But that's the thing, you don't have to be certain or not certain about a nose in FFT because we're not discussing putting noses in FFT, it's an impossibility. FFT has been released, and it's out there and it's done and it exists and it doesn't have noses and we will all live with that. Even if you hack the iso of the game and you put in portraits with noses, you haven't influenced FFT's development in any way. It's a post facto hack, a commentary on something that has absolutely happened and you were not part of.
So, if you're not making anything related to FFT in anything but spirit, do you think 'no noses' is important for the spirit of FFT? I doubt it.
What I'm roundaboutly getting to and I'm sorry if I'm becoming an annoying pedant, is that there's a certain 'sprite editor's mentality' that sometimes I see on people that come in here from spriting communities, which leads them down, not exactly wrong (who's to say?), but certainly unproductive artistically, paths. Here's a few words you might want to reconsider from that spriter vocab:
base -- in art work, there are no bases. You don't start with somebody else's work as a patron, you roll up your sleeves and you risk it and you put your own heart on the line.
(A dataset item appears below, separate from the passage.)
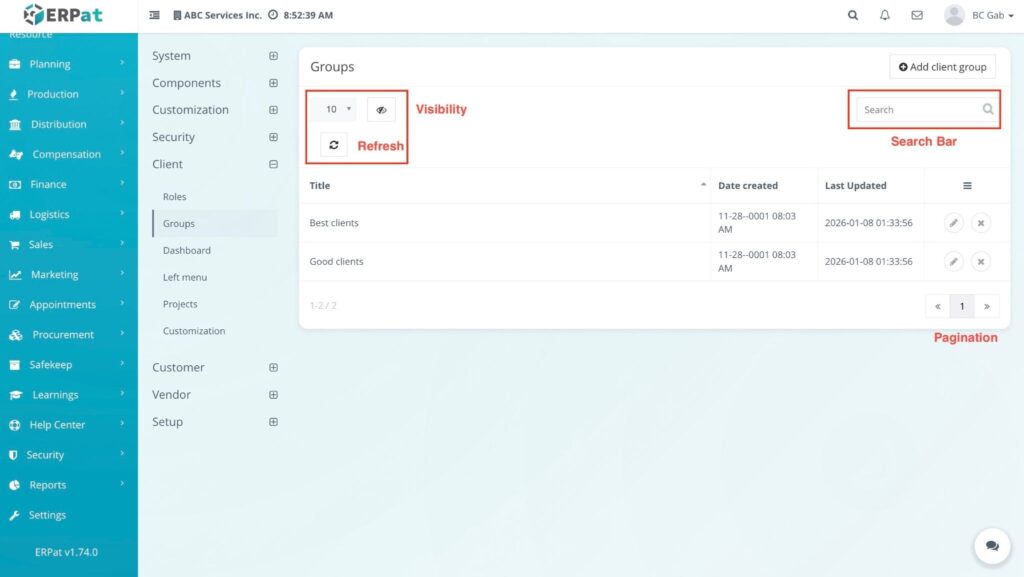
Task: Toggle sidebar with the hamburger icon
Action: click(154, 16)
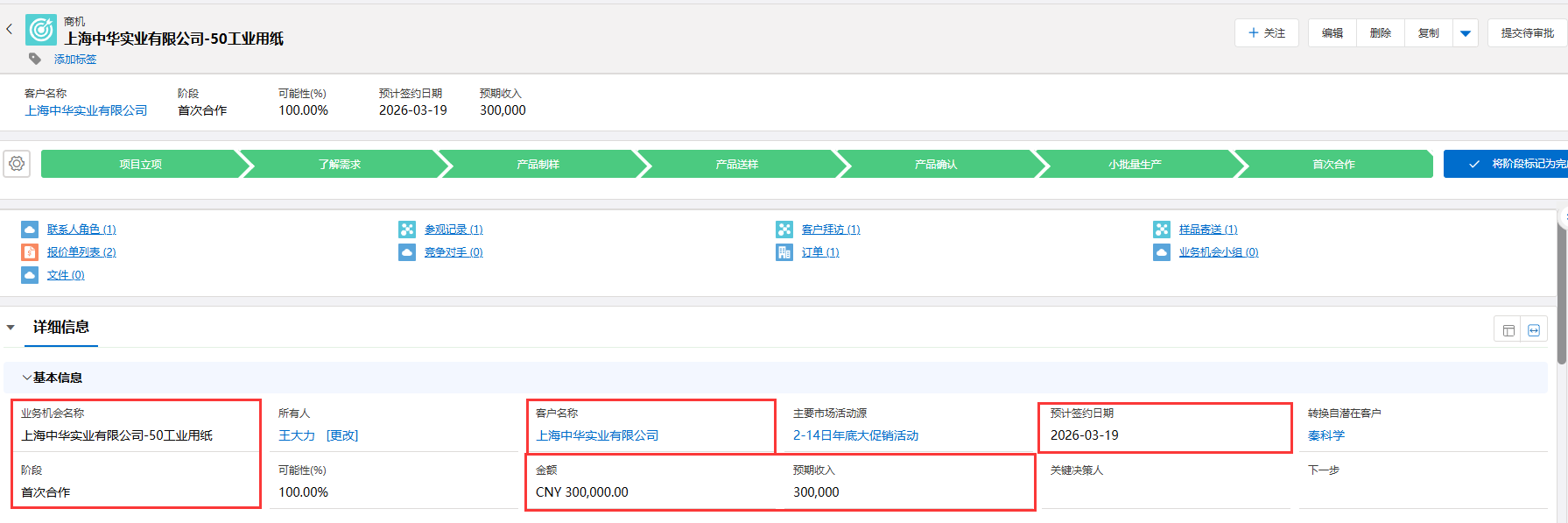The image size is (1568, 523).
Task: Switch detail layout with the panel icon
Action: pos(1508,330)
custom -- in art work, everything is custom. The word has no meaning in the real world.
style - in art work style is not something you chase, it's something other people tell you somehow you have achieved. I still don't know what my own 'style' is and I disregard this line of thinking completely and just make my artwork.
credit -- you don't have to tell anyone to give you credit for your work because the credit is in that you made your art and it made you a better person. The pettier the spriter community, the more drama there is about who made what alteration and in which way to the original artwork. Actual artists - well most of them - make stuff and move on. Make stuff. Move on. Make stuff. Move on.